Using this PIT table, it is easy to query what context attributes from the Satellites were active at a certain moment in time. You pick a date, and find the record where this date is greater or equal than
the PIT From Date (the FlexRowEffectiveFromDate
in BimlFlex), and smaller than
the PIT To Date (the FlexRowEffectiveToDate
in BimlFlex). With this PIT record the corresponding Satellites can be queried with an inner join to receive the data that was valid at this point in time.
There are some important notes to clarify on the structure of the PIT table in BimlFlex, and these are numbered in the example:
- Each PIT table contains a
zero record
, which provides an 'unknown' record in the PIT table that refers to any NULL value. - Each PIT record receives a unique PIT surrogate key that uniquely identifies a row in the PIT table. This is purely for identification purposes.
- BimlFlex uses a high end-date as default, which is 9999-12-13 in this example. This is to make sure that any queries on the PIT table always return a result, which is the most recent state of the data as it has been received by the data solution.
- If no context is available for a given point in time BimlFlex will apply (configurable) default values to highlight that no data exists. This is to allow equi-joins even when there is no data, without risking data loss.
Additional PIT features
As outlined above, PIT tables are flexible constructs and can even encompass business logic (transformations, logic) if it makes sense to do so from a performance perspective. This includes computed fields or additional being- and end dates to simplify upstream queries.
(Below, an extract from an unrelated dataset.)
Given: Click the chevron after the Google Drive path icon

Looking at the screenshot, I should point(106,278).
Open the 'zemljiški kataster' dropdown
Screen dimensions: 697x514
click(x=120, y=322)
BimlFlex can apply Extension Points to support specific customizations for PIT tables, if required. These can provider detailed overrides to change the behavior of the out-of-the-box solution.
Timelines in PIT tables
The concept as described here focuses on simplifying joins using the technical timeline, which is the load date / time stamp. This is the effective date of the Satellites, in BimlFlex referred to as the FlexRowEffectiveDateTime
. In this approach, it is possible to combine the available Satellite attributes made available via the PIT table to construct a business, or functional, timeline.
For example, if the source operational system provides its own functional timeline (effective or validity dates) these can be used to understand a functional timeline of changes in data irrespective of the order they arrived in the data solution. The PIT table concept still supports this because it collects the right data was it was available in the data solution.
However, it is also possible to configure PIT tables in a different way by selecting (modeling) which timelines should be used to construct the PIT table. In this approach, the PIT timelines can be directly constructed from any available functional timeline.
The difference between these two approaches is where the joins across the functional timeline happens, into the PIT or after the PIT is available. By default, BimlFlex first constructs the PIT and then allows any modifications of data to be done - including recalculating the results along a different timeline.
This way, the load date / time stamp (FlexRowEffectiveDateTime) can be used for filtering, to report what data was available in the data solution at what time before applying interpretation.